The unit calls it the Boar Battle Wagon -- after the unit's nickname, Wild Boars. The goal was to see if they could get the systems working on a lighter vehicle that could be powered by a small generator and flown into remote locations on a CH-47 Chinook helicopter, Boyer said.

“These soldiers are very, very comfortable with utilizing those systems because they utilize them in their everyday lives,” Boyer said. “The challenges have really been to get my leaders -- people more attuned to the way that I was raised to fight -- to embrace the technology and to power down to the younger soldiers and really let them experiment with the systems.”

The equipment is going to help soldiers better gauge their surroundings, according to Sgt.

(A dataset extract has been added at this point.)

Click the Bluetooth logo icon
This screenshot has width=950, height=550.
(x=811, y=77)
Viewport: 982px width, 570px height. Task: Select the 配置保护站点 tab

Major Joe Singerhouse.

"Just the ability to know where everybody is, is going to be a life-saving factor,” he said. “Will the system go down? It hasn’t so far. It’s pretty reliable.”

Still, at least one platoon observed during a training exercise didn’t seem to benefit from the technology.

The platoon, while driving through the fictitious Afghan village of Turani, which featured goats and re-enactors playing the part of suspicious villagers, came under a simulated attack. At one point, a man acting as an insurgent shot up the lead vehicle, climbed aboard its turret, spun around the .50-caliber machine gun and fired on the rest of the trucks in the convoy.

The training will help to further validate the technology, which has already undergone rigorous evaluations at Fort Bliss, Texas, according to Elliott.

“If we're getting anything right, it’s putting it into the hands of soldiers well before we take it out to a unit and field it,” he said. “We get probably the 90-percent solution. What we’re looking for is the rest of the story. We can only replicate just so much at Bliss.”

The Army in the previous two fiscal years has spent more than half a billion dollars on the so-called Network Integration Evaluations, according to Paul Mehney, a spokesman for the service. It spent $272 million on the effort in 2011, $247 million in 2012, and is projected to spend $218 million in 2013, ending Sept. 30.

The semi-annual evaluations are changing the way the Army buys communications equipment, which has a shorter shelf-life than other types of hardware. The service has already used the events to acquire routers and satellite terminals.

The exercises have also led to scaling back troubled programs such as the Joint Tactical Radio System, a family of digital radios in development since the 1990s, and a renewed emphasis on holding competitions to get better deals on products. Army officials said the service saved about $6 billion through the NIEs after soldiers identified development programs that didn’t make sense on the battlefield.